As an emerging river ecological restoration technology, the restoration effect of dam demolition is complex and uncertain. Habitat loss of fish at different growth periods may reduce the effectiveness of ecological restoration or even lead to ineffective restoration [3]. Therefore, successfully restoring the river ecological environment requires not simply dismantling dams but must also be combined with other river ecological restoration measures to carry out comprehensive river ecological management to achieve results [75]. Through the analysis, it can be seen that after dam removal, many parts of the downstream channel have become the main silting areas, and a large amount of sediment cover will affect the quality of fish spawning grounds until the river reaches a new balance. Therefore, in the section of the river with considerable silt accumulation, a T-shaped dam can be built after the flood season, and water diversion and sediment discharge can be carried out by improving the hydrodynamic conditions of the river section to achieve the purpose of further improving the quality the habitat of the fish. Planned stocking can promote the sustainable development of fish resources, restore the food chain and achieve long-term ecological restoration effects. The restoration and reconstruction of fish habitats can select sections of rivers with low flow rates as fish habitats and consider adding gravel, logs and aquatic weeds to the downstream riverbed to increase the growth environment of the fish. The protection of spawning grounds and nursery areas in rivers as part of subsequent fisheries management is also an effective way to increase the self-replenishment of fish stocks [76].

5. Conclusions

In China, many low-head dams are about to be removed due to poor management or economic efficiency. To explore the impact of low-head dam removal on the habitat suitability of S. prenanti in mountainous rivers, this study took LMHD removal in the Heishui River as an example and combined field survey data with numerical simulation results to study the changes in river morphology and fish habitat after dam removal, and drew the following conclusions.

After dam removal, the change in water and sediment conditions leads to the erosion and deposition of particles upstream and downstream of the dam, respectively. The riverbed material upstream becomes coarse, and the riverbed material downstream becomes fine. However, the riverbed material before and after dam removal is within the size range of coarse-grained stone. The change in river morphology affects the hydraulic conditions in the river to a certain extent, which may change the existing distribution of deep pools and shoals, increase the diversity of riverbed geomorphology, and further affect the quality of the biological habitat in the river.

The habitat suitability calculated by the model shows that with the restoration of natural hydraulic conditions, the quality of the spawning habitat is significantly improved in the downstream reaches and decreased in the upstream reaches. For the juvenile period, the habitat quality of the upstream and downstream reaches of the dam site tends to decrease, which is not conducive to the growth and development of juvenile fish. The dam removal restored the continuity of the river habitat, and the WUA increased by 4.42% during the spawning period and decreased by 26.71% during the juvenile period throughout the reach.
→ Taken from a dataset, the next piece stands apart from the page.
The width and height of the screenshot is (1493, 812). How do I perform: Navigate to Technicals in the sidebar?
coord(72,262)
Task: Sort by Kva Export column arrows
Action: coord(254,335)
The influence of hydraulic conditions on the juvenile period was greater than that on the spawning period, and the flow velocity was the main limiting factor for the quality of the fish habitat in this area.

In general, our research results provide a new idea for dam removal management. According to the needs of fish in different growing stages, the method of dam removal can be discussed and designed in detail, which can minimize the disturbance of the fish population caused by the change in hydrodynamic conditions in the river. However, it is also crucial to track and monitor the changes in fish stocks after dam removal because the changes in biological resources can more intuitively reflect the link between fish reproduction and the benefits of barrier removal. What is more, the subsequent protection or restoration of the habitat should also be emphasized to ensure that dam removal can achieve the best effect and provide theoretical support for the adaptive management of restoration measures.